PROBLEM REQUIREMENTS:
The required output is every entry below, copied exactly.

INFORMATION GIVEN:
'''
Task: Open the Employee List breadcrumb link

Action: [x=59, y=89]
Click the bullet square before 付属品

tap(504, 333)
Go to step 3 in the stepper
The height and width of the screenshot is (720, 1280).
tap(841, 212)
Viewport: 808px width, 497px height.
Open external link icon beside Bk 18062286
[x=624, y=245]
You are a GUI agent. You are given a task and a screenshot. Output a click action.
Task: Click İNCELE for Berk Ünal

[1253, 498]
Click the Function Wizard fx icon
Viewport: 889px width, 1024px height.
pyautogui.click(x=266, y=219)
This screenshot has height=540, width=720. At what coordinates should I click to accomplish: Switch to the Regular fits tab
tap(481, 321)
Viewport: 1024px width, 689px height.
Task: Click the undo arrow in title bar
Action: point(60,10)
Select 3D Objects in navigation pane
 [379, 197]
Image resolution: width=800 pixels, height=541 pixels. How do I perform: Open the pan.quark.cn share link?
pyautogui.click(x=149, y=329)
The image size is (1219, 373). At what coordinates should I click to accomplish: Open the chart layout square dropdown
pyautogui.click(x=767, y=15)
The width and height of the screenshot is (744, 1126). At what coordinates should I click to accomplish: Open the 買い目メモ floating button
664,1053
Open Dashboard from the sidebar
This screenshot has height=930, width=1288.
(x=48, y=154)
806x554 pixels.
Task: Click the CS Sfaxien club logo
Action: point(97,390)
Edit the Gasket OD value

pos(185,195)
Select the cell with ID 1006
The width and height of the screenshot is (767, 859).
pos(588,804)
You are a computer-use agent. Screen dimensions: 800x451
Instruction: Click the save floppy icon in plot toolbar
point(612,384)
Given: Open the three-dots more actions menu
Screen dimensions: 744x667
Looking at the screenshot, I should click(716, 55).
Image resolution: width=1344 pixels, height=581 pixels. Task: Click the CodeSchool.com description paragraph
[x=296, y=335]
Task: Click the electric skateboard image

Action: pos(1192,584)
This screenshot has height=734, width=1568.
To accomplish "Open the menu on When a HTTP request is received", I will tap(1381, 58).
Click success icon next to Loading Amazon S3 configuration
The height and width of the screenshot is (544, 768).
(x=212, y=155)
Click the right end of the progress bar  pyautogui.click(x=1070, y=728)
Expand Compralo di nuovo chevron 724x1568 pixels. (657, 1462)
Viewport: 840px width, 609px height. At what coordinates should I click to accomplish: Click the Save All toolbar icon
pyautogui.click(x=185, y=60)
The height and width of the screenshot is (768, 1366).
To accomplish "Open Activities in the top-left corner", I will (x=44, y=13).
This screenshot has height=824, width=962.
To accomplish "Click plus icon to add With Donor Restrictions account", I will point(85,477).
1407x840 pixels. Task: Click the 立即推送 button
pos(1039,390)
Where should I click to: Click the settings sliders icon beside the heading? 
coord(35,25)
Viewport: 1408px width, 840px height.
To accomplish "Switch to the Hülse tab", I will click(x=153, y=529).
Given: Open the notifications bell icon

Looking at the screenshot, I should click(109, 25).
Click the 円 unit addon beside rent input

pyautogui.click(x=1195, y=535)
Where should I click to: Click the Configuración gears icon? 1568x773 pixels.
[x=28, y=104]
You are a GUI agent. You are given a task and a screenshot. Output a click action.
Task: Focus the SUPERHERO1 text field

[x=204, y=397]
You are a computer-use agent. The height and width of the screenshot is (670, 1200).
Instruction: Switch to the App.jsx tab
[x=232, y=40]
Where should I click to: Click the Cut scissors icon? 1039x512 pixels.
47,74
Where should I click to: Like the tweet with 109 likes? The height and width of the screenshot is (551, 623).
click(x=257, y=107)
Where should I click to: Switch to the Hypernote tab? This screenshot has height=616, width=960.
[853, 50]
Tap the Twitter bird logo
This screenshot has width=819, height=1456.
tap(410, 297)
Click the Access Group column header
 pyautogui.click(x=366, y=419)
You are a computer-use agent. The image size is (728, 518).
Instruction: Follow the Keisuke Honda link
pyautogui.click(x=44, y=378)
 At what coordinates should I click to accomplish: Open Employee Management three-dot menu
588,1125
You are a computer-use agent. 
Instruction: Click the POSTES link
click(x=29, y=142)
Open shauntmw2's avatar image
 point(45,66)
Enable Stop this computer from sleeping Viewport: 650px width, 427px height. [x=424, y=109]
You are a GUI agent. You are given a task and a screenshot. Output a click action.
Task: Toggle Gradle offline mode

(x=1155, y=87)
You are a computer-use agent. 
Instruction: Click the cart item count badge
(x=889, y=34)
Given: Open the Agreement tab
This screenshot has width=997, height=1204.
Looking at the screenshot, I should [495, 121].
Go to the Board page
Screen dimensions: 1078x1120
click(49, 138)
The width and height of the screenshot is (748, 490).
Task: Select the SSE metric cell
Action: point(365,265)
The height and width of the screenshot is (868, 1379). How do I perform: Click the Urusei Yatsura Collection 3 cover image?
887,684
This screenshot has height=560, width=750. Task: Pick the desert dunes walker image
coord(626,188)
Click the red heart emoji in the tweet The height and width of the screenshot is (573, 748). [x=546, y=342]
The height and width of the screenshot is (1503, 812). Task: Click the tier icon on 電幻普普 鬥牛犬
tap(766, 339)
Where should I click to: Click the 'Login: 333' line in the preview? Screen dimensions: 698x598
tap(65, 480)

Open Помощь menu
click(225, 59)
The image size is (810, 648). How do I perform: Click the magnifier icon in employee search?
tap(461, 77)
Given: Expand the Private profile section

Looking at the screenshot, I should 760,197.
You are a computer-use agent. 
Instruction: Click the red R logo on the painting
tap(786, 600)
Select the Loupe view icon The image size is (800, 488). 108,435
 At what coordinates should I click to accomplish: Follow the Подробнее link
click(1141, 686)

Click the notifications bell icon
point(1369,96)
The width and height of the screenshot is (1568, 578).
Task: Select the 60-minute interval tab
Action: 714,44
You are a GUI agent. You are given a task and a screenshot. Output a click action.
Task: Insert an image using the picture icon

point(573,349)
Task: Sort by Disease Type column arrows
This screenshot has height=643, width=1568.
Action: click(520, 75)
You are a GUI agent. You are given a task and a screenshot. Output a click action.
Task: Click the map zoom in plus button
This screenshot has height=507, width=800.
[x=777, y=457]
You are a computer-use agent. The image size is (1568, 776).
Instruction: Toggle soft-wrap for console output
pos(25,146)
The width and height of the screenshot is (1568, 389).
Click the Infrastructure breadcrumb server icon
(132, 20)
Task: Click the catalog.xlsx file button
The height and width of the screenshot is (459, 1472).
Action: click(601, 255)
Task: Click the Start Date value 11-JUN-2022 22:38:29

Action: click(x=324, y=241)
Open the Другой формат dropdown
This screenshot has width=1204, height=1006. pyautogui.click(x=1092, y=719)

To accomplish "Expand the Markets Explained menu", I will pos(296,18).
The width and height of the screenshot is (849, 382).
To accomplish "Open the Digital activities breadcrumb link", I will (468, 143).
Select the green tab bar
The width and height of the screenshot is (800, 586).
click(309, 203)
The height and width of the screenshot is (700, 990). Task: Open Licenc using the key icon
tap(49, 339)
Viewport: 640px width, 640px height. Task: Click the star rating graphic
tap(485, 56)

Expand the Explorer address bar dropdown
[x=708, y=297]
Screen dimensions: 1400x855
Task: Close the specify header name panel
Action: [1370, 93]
'''
REPLY TO THE EXERCISE:
Task: Open the Employee List breadcrumb link

Action: [x=59, y=89]
Click the bullet square before 付属品

tap(504, 333)
Go to step 3 in the stepper
The height and width of the screenshot is (720, 1280).
tap(841, 212)
Viewport: 808px width, 497px height.
Open external link icon beside Bk 18062286
[x=624, y=245]
You are a GUI agent. You are given a task and a screenshot. Output a click action.
Task: Click İNCELE for Berk Ünal

[1253, 498]
Click the Function Wizard fx icon
Viewport: 889px width, 1024px height.
pyautogui.click(x=266, y=219)
This screenshot has height=540, width=720. At what coordinates should I click to accomplish: Switch to the Regular fits tab
tap(481, 321)
Viewport: 1024px width, 689px height.
Task: Click the undo arrow in title bar
Action: point(60,10)
Select 3D Objects in navigation pane
 [379, 197]
Image resolution: width=800 pixels, height=541 pixels. How do I perform: Open the pan.quark.cn share link?
pyautogui.click(x=149, y=329)
The image size is (1219, 373). At what coordinates should I click to accomplish: Open the chart layout square dropdown
pyautogui.click(x=767, y=15)
The width and height of the screenshot is (744, 1126). At what coordinates should I click to accomplish: Open the 買い目メモ floating button
664,1053
Open Dashboard from the sidebar
This screenshot has height=930, width=1288.
(x=48, y=154)
806x554 pixels.
Task: Click the CS Sfaxien club logo
Action: point(97,390)
Edit the Gasket OD value

pos(185,195)
Select the cell with ID 1006
The width and height of the screenshot is (767, 859).
pos(588,804)
You are a computer-use agent. Screen dimensions: 800x451
Instruction: Click the save floppy icon in plot toolbar
point(612,384)
Given: Open the three-dots more actions menu
Screen dimensions: 744x667
Looking at the screenshot, I should click(716, 55).
Image resolution: width=1344 pixels, height=581 pixels. Task: Click the CodeSchool.com description paragraph
[x=296, y=335]
Task: Click the electric skateboard image

Action: pos(1192,584)
This screenshot has height=734, width=1568.
To accomplish "Open the menu on When a HTTP request is received", I will tap(1381, 58).
Click success icon next to Loading Amazon S3 configuration
The height and width of the screenshot is (544, 768).
(x=212, y=155)
Click the right end of the progress bar  pyautogui.click(x=1070, y=728)
Expand Compralo di nuovo chevron 724x1568 pixels. (657, 1462)
Viewport: 840px width, 609px height. At what coordinates should I click to accomplish: Click the Save All toolbar icon
pyautogui.click(x=185, y=60)
The height and width of the screenshot is (768, 1366).
To accomplish "Open Activities in the top-left corner", I will (x=44, y=13).
This screenshot has height=824, width=962.
To accomplish "Click plus icon to add With Donor Restrictions account", I will point(85,477).
1407x840 pixels. Task: Click the 立即推送 button
pos(1039,390)
Where should I click to: Click the settings sliders icon beside the heading? 
coord(35,25)
Viewport: 1408px width, 840px height.
To accomplish "Switch to the Hülse tab", I will click(x=153, y=529).
Given: Open the notifications bell icon

Looking at the screenshot, I should click(109, 25).
Click the 円 unit addon beside rent input

pyautogui.click(x=1195, y=535)
Where should I click to: Click the Configuración gears icon? 1568x773 pixels.
[x=28, y=104]
You are a GUI agent. You are given a task and a screenshot. Output a click action.
Task: Focus the SUPERHERO1 text field

[x=204, y=397]
You are a computer-use agent. The height and width of the screenshot is (670, 1200).
Instruction: Switch to the App.jsx tab
[x=232, y=40]
Where should I click to: Click the Cut scissors icon? 1039x512 pixels.
47,74
Where should I click to: Like the tweet with 109 likes? The height and width of the screenshot is (551, 623).
click(x=257, y=107)
Where should I click to: Switch to the Hypernote tab? This screenshot has height=616, width=960.
[853, 50]
Tap the Twitter bird logo
This screenshot has width=819, height=1456.
tap(410, 297)
Click the Access Group column header
 pyautogui.click(x=366, y=419)
You are a computer-use agent. The image size is (728, 518).
Instruction: Follow the Keisuke Honda link
pyautogui.click(x=44, y=378)
 At what coordinates should I click to accomplish: Open Employee Management three-dot menu
588,1125
You are a computer-use agent. 
Instruction: Click the POSTES link
click(x=29, y=142)
Open shauntmw2's avatar image
 point(45,66)
Enable Stop this computer from sleeping Viewport: 650px width, 427px height. [x=424, y=109]
You are a GUI agent. You are given a task and a screenshot. Output a click action.
Task: Toggle Gradle offline mode

(x=1155, y=87)
You are a computer-use agent. 
Instruction: Click the cart item count badge
(x=889, y=34)
Given: Open the Agreement tab
This screenshot has width=997, height=1204.
Looking at the screenshot, I should [495, 121].
Go to the Board page
Screen dimensions: 1078x1120
click(49, 138)
The width and height of the screenshot is (748, 490).
Task: Select the SSE metric cell
Action: point(365,265)
The height and width of the screenshot is (868, 1379). How do I perform: Click the Urusei Yatsura Collection 3 cover image?
887,684
This screenshot has height=560, width=750. Task: Pick the desert dunes walker image
coord(626,188)
Click the red heart emoji in the tweet The height and width of the screenshot is (573, 748). [x=546, y=342]
The height and width of the screenshot is (1503, 812). Task: Click the tier icon on 電幻普普 鬥牛犬
tap(766, 339)
Where should I click to: Click the 'Login: 333' line in the preview? Screen dimensions: 698x598
tap(65, 480)

Open Помощь menu
click(225, 59)
The image size is (810, 648). How do I perform: Click the magnifier icon in employee search?
tap(461, 77)
Given: Expand the Private profile section

Looking at the screenshot, I should 760,197.
You are a computer-use agent. 
Instruction: Click the red R logo on the painting
tap(786, 600)
Select the Loupe view icon The image size is (800, 488). 108,435
 At what coordinates should I click to accomplish: Follow the Подробнее link
click(1141, 686)

Click the notifications bell icon
point(1369,96)
The width and height of the screenshot is (1568, 578).
Task: Select the 60-minute interval tab
Action: 714,44
You are a GUI agent. You are given a task and a screenshot. Output a click action.
Task: Insert an image using the picture icon

point(573,349)
Task: Sort by Disease Type column arrows
This screenshot has height=643, width=1568.
Action: click(520, 75)
You are a GUI agent. You are given a task and a screenshot. Output a click action.
Task: Click the map zoom in plus button
This screenshot has height=507, width=800.
[x=777, y=457]
You are a computer-use agent. The image size is (1568, 776).
Instruction: Toggle soft-wrap for console output
pos(25,146)
The width and height of the screenshot is (1568, 389).
Click the Infrastructure breadcrumb server icon
(132, 20)
Task: Click the catalog.xlsx file button
The height and width of the screenshot is (459, 1472).
Action: click(601, 255)
Task: Click the Start Date value 11-JUN-2022 22:38:29

Action: click(x=324, y=241)
Open the Другой формат dropdown
This screenshot has width=1204, height=1006. pyautogui.click(x=1092, y=719)

To accomplish "Expand the Markets Explained menu", I will pos(296,18).
The width and height of the screenshot is (849, 382).
To accomplish "Open the Digital activities breadcrumb link", I will (468, 143).
Select the green tab bar
The width and height of the screenshot is (800, 586).
click(309, 203)
The height and width of the screenshot is (700, 990). Task: Open Licenc using the key icon
tap(49, 339)
Viewport: 640px width, 640px height. Task: Click the star rating graphic
tap(485, 56)

Expand the Explorer address bar dropdown
[x=708, y=297]
Screen dimensions: 1400x855
Task: Close the specify header name panel
Action: [1370, 93]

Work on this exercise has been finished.